Avós e Netos – Uma relação mágica ou um sinônimo de deseducação?

 

Por vezes, deparamo-nos com “provas” dos caprichozinhos dos avós, que nunca permitiríamos, mas será que isso é motivo para tanta preocupação?

Na visão dos avós, ter um neto é uma das coisas mais sublimes que se pode ter na vida. Os avós vivenciam, novamente, o “ser pais”, desta vez, com muito mais experiência, sensatez e sabedoria. Somente nossos pais têm a capacidade de contrariar nossas regras com tanta naturalidade. Entretanto, não há motivo para tanta inquietação – os avós não deseducam nossos filhos, eles apenas cumprem seu papel – são simplesmente avós, não têm as mesmas preocupações que os pais, apenas querem deleitar-se da companhia dos pimpolhos.

Para que haja um bom convívio familiar, faz-se necessário, primeiramente, um bom relacionamento entre avós e filhos. Mesmo não aprovando a(o) companheira(o) de seu(sua) filho(a), procure apoiar e respeitar todas as decisões e regras por eles préestabelecidas – em relação às crianças.

Procure ajudá-los, uma vez que a chegada de um bebê muda radicalmente a vida do casal. O estresse de uma gravidez, por exemplo, desgasta tanto o homem quanto a mulher e toda ajuda neste período, será bem vinda. Contudo, muito cuidado! Não exceda a solidariedade, pois, de acordo com o ditado popular: “Seu limite termina quando começa o limite do outro”.

Relação Avós e Netos

 Sabe-se que a educação e formação dos filhos é tarefa única e exclusiva dos pais, são eles que planejam o “como, onde, quando e de que forma” educar, todavia, os avós podem e devem apoiar e auxiliar nesta tarefa.

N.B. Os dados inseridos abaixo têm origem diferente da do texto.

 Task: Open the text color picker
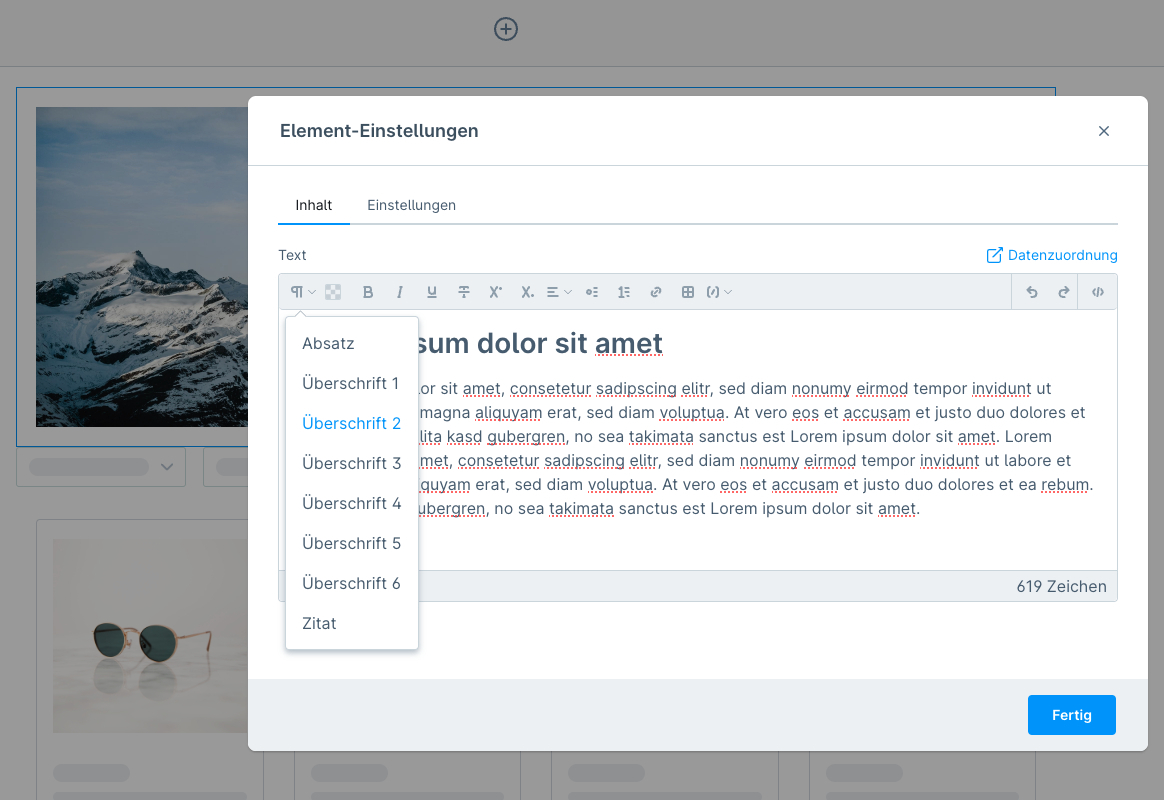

Com o excesso de atribuições diárias dos pais, muitas vezes os netos passam a maior parte do tempo com os avós e é totalmente compreensível que a criança acabe confundindo as coisas. Outro fator relevante é o tempo e a paciência que os avós delegam aos netos, além da flexibilidade com as catástrofes do cotidiano.

Desde que os pais saibam manter seu posto de “capitães” do barco, não há nenhum problema em os avós defrutarem do posto de “coronel aposentado”. Avós não educam, porém, não devem ficar alheios ao comportamento dos netos, nada de permitir ou deixar para lá as travessuras ou malcriações, os avós também devem combinar regras e expor ideias quanto aos limites.

É importante que pais e avós não discutam sobre a educação das crianças na frente delas. Surgiu um problema? É justo que os pais exponham seus pontos de vista e que os avós reflitam sobre o assunto. “Vovô, seja tolerante e sapiente, pois tudo se resolverá”.

A relação avô/avó e neto ultrapassa qualquer outra relação familiar, é como um “elo mágico”, que ocorre naturalmente.

Por isso, não necessita de mimos excessivos, e sim de um tempo de qualidade, quantas aventuras podem ser feitas ou quanta coisa um(a) avô/avó pode ensinar à seu neto.

“Aos olhos de um neto, os avós são considerados como segundos pais, segundos professres e sempre como primeiros melhores amigos!”.